Sabtu, 5 Oktober 2019 Mahasiswa D IV Teknik Informatika (TI) Politeknik Harapan Bersama (PHB) mengikuti Grand Final Event Encode 2019 – Discovery 6  di ruang Auditorium Fakultas Ilmu Komputer Universitas Negeri Jember. Event berskala nasional yang mengambil tema “Realized Industrial Revolution 4.0 and SDG’s through ICTs” ini diselenggarakan oleh Himpunan Mahasiswa Fakultas Ilmu Komputer Universitas Negeri Jember (UNEJ) Jawa Timur.

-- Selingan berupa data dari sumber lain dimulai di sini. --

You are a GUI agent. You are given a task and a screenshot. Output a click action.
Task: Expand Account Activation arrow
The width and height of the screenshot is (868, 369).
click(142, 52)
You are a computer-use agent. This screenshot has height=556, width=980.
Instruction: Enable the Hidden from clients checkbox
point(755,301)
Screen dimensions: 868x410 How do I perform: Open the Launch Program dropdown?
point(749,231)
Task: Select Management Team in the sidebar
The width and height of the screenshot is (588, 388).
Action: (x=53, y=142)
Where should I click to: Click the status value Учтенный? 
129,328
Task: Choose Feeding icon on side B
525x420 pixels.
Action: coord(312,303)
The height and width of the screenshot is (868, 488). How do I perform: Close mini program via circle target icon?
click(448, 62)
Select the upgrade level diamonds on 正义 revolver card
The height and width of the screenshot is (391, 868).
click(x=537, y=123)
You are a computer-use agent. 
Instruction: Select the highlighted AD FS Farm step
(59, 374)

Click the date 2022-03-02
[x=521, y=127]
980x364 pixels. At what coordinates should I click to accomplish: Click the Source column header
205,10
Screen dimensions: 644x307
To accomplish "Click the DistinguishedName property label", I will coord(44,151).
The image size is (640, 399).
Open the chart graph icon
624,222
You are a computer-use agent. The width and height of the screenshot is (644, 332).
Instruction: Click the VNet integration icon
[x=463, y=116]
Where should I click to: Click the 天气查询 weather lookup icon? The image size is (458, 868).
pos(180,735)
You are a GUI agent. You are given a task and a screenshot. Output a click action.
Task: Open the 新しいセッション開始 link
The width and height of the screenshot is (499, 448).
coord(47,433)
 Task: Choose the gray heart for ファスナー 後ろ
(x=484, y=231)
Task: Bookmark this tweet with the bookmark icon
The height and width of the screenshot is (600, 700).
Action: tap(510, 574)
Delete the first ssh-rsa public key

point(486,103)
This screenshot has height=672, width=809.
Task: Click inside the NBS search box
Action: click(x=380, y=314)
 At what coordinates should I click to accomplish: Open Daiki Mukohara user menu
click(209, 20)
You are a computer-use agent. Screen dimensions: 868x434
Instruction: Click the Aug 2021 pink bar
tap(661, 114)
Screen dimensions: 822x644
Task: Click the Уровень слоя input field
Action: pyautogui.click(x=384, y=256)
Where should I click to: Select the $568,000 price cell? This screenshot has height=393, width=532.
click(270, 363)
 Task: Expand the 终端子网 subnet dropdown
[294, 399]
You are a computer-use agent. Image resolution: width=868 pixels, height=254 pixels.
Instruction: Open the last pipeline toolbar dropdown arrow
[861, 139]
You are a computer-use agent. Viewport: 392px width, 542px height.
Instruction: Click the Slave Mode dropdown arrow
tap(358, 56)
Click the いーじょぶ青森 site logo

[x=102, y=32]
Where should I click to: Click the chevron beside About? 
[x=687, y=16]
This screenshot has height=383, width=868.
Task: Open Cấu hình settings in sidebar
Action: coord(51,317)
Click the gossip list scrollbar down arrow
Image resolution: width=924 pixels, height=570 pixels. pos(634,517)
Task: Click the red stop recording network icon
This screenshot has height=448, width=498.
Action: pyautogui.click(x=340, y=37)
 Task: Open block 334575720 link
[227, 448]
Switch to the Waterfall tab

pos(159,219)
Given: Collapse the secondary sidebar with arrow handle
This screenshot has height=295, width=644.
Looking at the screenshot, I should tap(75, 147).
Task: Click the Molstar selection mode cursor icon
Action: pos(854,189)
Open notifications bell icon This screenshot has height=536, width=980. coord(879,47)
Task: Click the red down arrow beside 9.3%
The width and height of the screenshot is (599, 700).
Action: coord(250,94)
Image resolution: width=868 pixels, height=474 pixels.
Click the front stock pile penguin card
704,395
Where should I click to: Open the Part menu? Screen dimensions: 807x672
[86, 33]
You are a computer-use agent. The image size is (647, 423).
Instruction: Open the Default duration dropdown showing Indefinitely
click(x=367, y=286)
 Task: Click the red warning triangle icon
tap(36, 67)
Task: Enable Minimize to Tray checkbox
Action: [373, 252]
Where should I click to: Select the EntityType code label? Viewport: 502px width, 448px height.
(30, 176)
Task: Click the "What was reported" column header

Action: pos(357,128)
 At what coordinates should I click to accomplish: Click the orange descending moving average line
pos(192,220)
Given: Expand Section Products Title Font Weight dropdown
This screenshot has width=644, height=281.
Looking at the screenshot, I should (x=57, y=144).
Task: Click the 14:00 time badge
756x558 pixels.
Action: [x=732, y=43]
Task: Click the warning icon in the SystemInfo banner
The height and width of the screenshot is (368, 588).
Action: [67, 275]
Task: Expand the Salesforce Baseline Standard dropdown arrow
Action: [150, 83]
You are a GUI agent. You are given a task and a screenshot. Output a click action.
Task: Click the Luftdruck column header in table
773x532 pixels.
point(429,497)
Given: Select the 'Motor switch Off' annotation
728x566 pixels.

Dalam Kegiatan Encode 2019 – Discovery  terdapat 2 rangkaian kompetisi IT yang terdiri dari : Olimpiade TI untuk tingkat SMA sederajat dan Cipta Karya Teknologi untuk Mahasiswa dan Umum. Dalam hal ini mahasiswa TI PHB mengikuti Cipta Karya Teknologi, yakni berupa Software Development. Kegiatan yang dilaksanakan mulai dari dari bulan Juni 2019 ini dibagi dalam beberapa tahap, yaitu: pendaftaran, penyisihan serta berakhir di tahap penjurian grand final pada tanggal 5 Oktober 2019 itu diikuti oleh sejumlah perguruan tinggi di Indonesia. Grand Final tersebut diikuti oleh tim mahasiswa TI Poltek HB yakni Tim Tawakal yang terdiri dari : Azka Wildan Mukholladun, Novianto Arief Wibowo, Ali Budi Purnomo.

Berkat kerja keras dan kesungguhan yang dilakukan oleh mereka, maka di acara grand final tersebut, tim Tawakal mampu meraih juara 1 dengan pesaing pada grand final berasal dari Universitas Brawijaya, Politeknik Negeri Banyuwangi, Politeknik Negeri Surabaya, dan Universitas Muhammadiyah Sidoarjo. Dalam even tersebut, produk software yang dibuat oleh Tim Tawakal yakni berupa Aplikasi Mobile yang diberi nama : RoLine (Ronda Online) yang merupakan platform aplikasi android yang digunakan untuk manajemen Ronda dan terintegrasi dari Warga,  RT, RW, Kelurahan, Kecamatan hingga tingkat Kabupaten. Aplikasi ini terdiri dari berbagai macam fitur, seperti : penjadwalan ronda, pengingat ronda, denda, rekapitulasi denda, hingga penilaian Warga / RT/ RW / Kelurahan yang teraktif menjalankan ronda.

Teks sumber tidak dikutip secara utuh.